Director Àlex Ollé of La Fura dels Baus and set designer Alfons Flores are on stage in Brussels with their new production Frankenstein.
Frankenstein is an opera commissioned by La Monnaie, composed by Mark Grey and based on Mary Shelley’s novel Frankenstein; or The Modern Prometheus.
Àlex Ollé had the idea of a contemporary opera based on the myth of Frankenstein back in 2011. He considers the novel by Mary Shelley’s a pioneer of science-fiction, a genre the director loves particularly.
The story of Frankenstein and his creature are of contemporary relevance today in a time in which the possibilities offered by science to manipulate humans make the debate on the topic pressing.
With this opera, the director also intended to mark the two hundred years since the publication of Mary Shelley’s Frankenstein; or The Modern Prometheus which dates back to 1818. For the occasion, Ollé and Grey asked librettist Júlia Canosa i Serra to turn the novel into a stage play and adapt Shelley’s English to contemporaneity.
The result is another immersive, total experience featuring beside Flores’ sets, a light concept by Urs Schönebaum, costumes by Lluc Castells, and videos by Franc Aleu.
The opera
The opera Frankenstein is set in an unspecified future.
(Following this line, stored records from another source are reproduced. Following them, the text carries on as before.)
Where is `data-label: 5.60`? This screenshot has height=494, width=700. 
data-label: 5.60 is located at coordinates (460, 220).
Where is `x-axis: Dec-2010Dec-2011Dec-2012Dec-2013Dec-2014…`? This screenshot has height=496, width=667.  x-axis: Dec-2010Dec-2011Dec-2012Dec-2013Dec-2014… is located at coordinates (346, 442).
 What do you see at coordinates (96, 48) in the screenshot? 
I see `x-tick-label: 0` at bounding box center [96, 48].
Several scientists discover a creature frozen into the ice fields of the North Pole. One of them, Dr Walton, takes the lead in bringing him back to life in a bold experiment. Encouraged by their success, the scientists go a step further. Gradually the ‘Creature’ returns to consciousness. Snatches from a murky past surface and, with the help of high-tech equipment, the scientists also succeed in visualising those mental images. Thus, the crucial scenes from what took place so many years ago (in Mary Shelley’s novel) manifest themselves in flashbacks. At the centre is the strained triangle between Victor, Elizabeth and the Creature, which is derailed the moment Victor chooses the security and intimacy of his romantic relationship, something that will always be denied his creation.
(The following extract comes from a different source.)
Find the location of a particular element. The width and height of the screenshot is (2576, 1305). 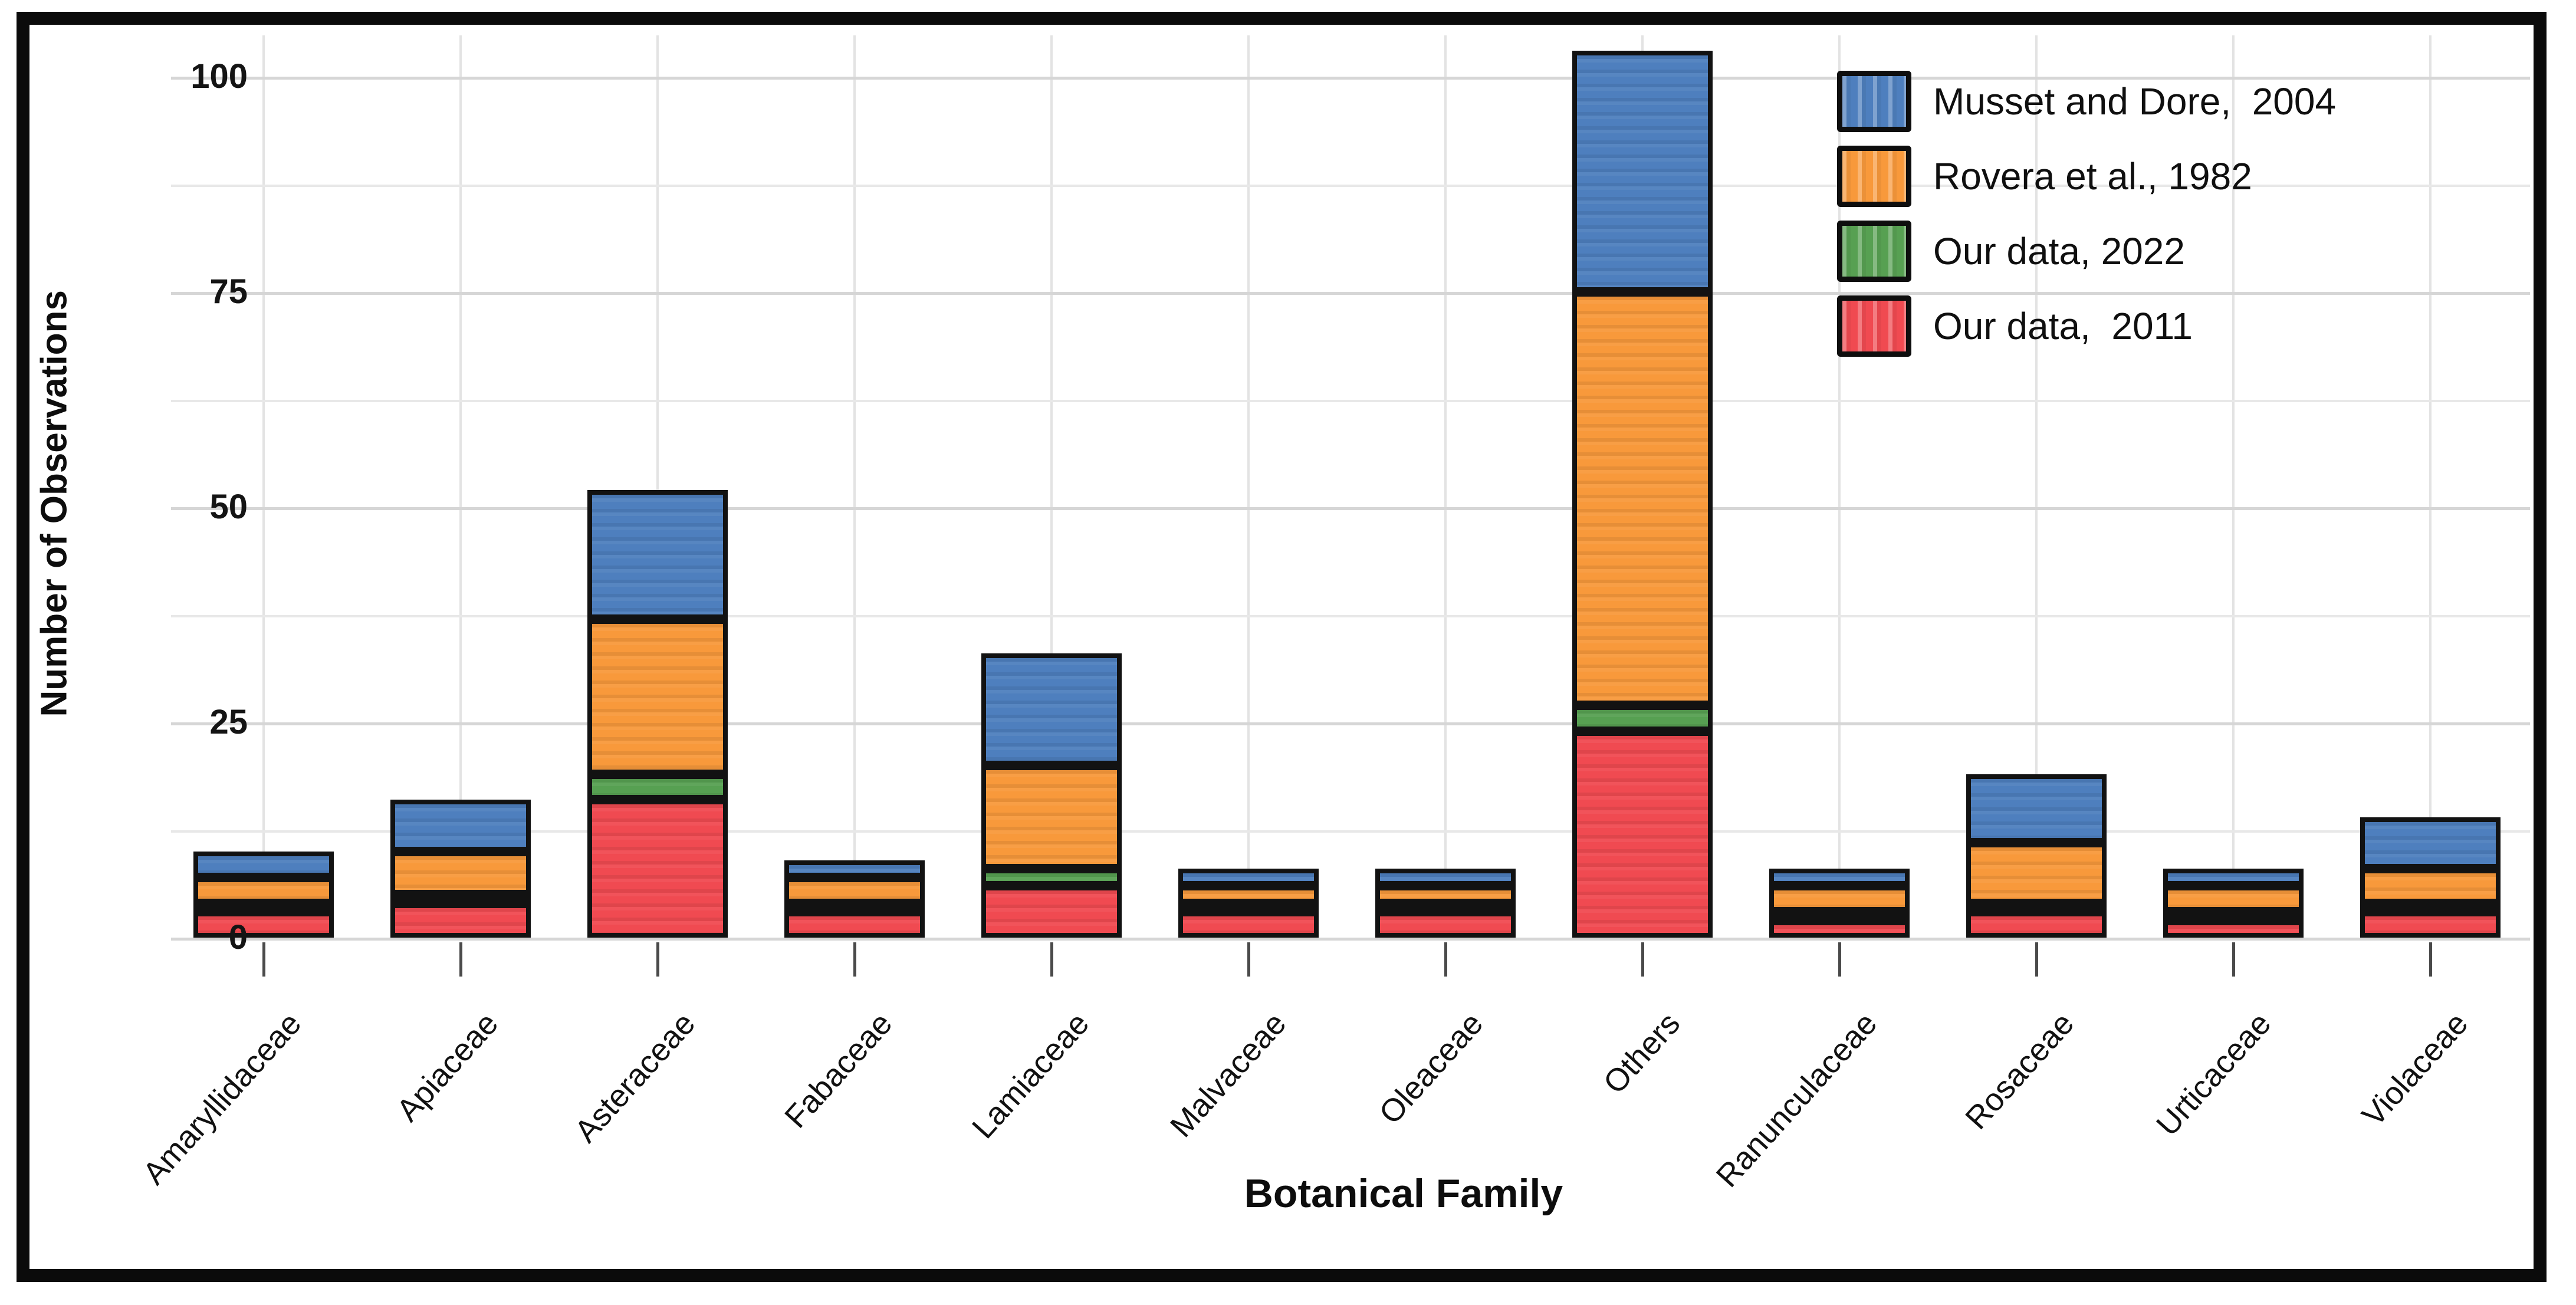

bar-segment-others-musset-2004 is located at coordinates (1642, 172).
“We also live in a society capable of creating monsters, like that of Frankenstein, by simple lack of love or empathy,” says Ollé. “This, in essence, is the underlying idea of our interpretation of the novel.”
The set
The set features a circular space with a concentric arrangement. The scene mutates continuously. In the middle, a hole dug in permafrost from where the body of Frankensteins’ monster will come out. All around the steps of what resembles an anatomical theatre. The space is surmounted by a circular covering structure in the middle of which scenic elements rise and descend.